Celina Lemmen

Personal information
- Full name: Celina Johanna Maria Lemmen
- National team: Netherlands
- Born: 3 February 1985 (age 41) Amsterdam, Netherlands
- Height: 1.79 m (5 ft 10 in)
- Weight: 67 kg (148 lb)

Sport
- Sport: Swimming
- Strokes: Freestyle
- Club: De Kempvis Spijkenisse
- College team: Southern Methodist University (U.S.)
- Coach: Dick Bergsma Steve Collins (U.S.)

Medal record
Women's swimming
Representing the Netherlands
European Junior Championships
| Silver medal – second place | 2001 Valletta | 200 m freestyle |
| Bronze medal – third place | 2001 Valletta | 100 m freestyle |

= Celina Lemmen =

Dutch swimmer (born 1985)

Celina Johanna Maria Lemmen (born March 2, 1985) is a Dutch swimmer who specialized in freestyle events. She is a single-time Olympian (2004), and a double medalist in sprint freestyle at the 2001 European Junior Championships in Valletta, Malta.

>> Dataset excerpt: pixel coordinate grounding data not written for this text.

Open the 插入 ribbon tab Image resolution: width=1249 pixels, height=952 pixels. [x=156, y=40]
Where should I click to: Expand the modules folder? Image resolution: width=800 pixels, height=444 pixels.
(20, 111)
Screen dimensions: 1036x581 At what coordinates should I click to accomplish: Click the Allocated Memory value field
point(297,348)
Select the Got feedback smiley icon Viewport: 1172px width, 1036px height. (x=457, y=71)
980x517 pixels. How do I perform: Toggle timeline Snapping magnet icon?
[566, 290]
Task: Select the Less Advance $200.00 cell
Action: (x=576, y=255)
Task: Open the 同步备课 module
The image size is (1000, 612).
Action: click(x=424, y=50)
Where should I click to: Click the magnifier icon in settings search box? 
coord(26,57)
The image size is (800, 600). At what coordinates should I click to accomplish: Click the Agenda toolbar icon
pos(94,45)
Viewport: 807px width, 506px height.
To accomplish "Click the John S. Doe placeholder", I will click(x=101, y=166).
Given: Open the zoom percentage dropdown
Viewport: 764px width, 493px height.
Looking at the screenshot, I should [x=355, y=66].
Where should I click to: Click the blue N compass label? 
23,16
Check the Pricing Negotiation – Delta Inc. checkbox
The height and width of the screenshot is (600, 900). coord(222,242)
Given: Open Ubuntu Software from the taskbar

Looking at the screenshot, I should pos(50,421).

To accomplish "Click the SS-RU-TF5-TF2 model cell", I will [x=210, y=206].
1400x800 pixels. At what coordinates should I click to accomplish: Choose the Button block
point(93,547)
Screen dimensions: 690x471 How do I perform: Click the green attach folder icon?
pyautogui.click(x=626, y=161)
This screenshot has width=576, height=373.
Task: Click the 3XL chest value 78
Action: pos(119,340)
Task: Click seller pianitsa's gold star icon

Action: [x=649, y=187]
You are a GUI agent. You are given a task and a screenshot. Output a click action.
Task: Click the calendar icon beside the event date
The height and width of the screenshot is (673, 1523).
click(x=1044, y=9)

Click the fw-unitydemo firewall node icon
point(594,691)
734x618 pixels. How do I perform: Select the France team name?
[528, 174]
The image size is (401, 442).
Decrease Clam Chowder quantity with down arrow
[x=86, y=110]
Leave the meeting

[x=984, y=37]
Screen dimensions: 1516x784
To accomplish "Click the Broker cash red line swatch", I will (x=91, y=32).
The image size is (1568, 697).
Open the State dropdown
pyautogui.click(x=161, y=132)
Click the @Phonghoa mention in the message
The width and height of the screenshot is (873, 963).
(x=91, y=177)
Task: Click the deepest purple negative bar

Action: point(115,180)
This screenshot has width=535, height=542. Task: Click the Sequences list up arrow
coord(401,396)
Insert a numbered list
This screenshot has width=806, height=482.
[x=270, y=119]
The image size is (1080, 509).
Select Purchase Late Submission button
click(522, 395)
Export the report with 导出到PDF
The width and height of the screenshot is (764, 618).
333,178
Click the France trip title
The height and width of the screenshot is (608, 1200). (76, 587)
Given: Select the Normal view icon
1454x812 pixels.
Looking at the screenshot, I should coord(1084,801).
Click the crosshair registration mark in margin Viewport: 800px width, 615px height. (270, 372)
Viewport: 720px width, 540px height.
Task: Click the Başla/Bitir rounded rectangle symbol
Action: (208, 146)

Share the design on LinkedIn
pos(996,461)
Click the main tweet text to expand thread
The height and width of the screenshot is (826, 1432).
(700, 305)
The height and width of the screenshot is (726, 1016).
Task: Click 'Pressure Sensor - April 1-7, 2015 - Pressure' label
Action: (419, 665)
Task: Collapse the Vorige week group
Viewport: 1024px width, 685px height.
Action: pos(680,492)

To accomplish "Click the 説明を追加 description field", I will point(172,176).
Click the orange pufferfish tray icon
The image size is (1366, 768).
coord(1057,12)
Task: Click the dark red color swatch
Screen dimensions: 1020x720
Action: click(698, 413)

Lemmen grew up in San Antonio, Texas, where she attended Ronald Reagan High School and competed for their swim team. She then attended Southern Methodist University in Dallas, Texas, where she majored in management, and swam for the SMU Mustangs under head coach Steve Collins. While studying in the United States on an athletic scholarship, Lemmen has earned numerous high school and state titles, and received two-year All-American honors in college swimming.

Lemmen made swimming history in the international scene at the 2001 European Junior Championships in Valletta, Malta, where she won a total of two medals: a silver in the 200 m freestyle (2:03.27), and a bronze in the 100 m freestyle (57.47).

Three years later, at the 2004 Summer Olympics in Athens, Lemmen qualified only for the women's 4 × 200 m freestyle relay as a member of the Dutch team. She posted a relay entry time of 2:02.37 from the ConocoPhillips Spring National Championships in Orlando, Florida. Teaming with Marleen Veldhuis, Chantal Groot, and Haike van Stralen in heat two, Lemmen swam a lead-off leg and recorded a split of 2:02.21. Lemmen and the entire Dutch team missed the top 8 final by almost two seconds, finishing only in fifth place and ninth overall with a final time of 8:08.96.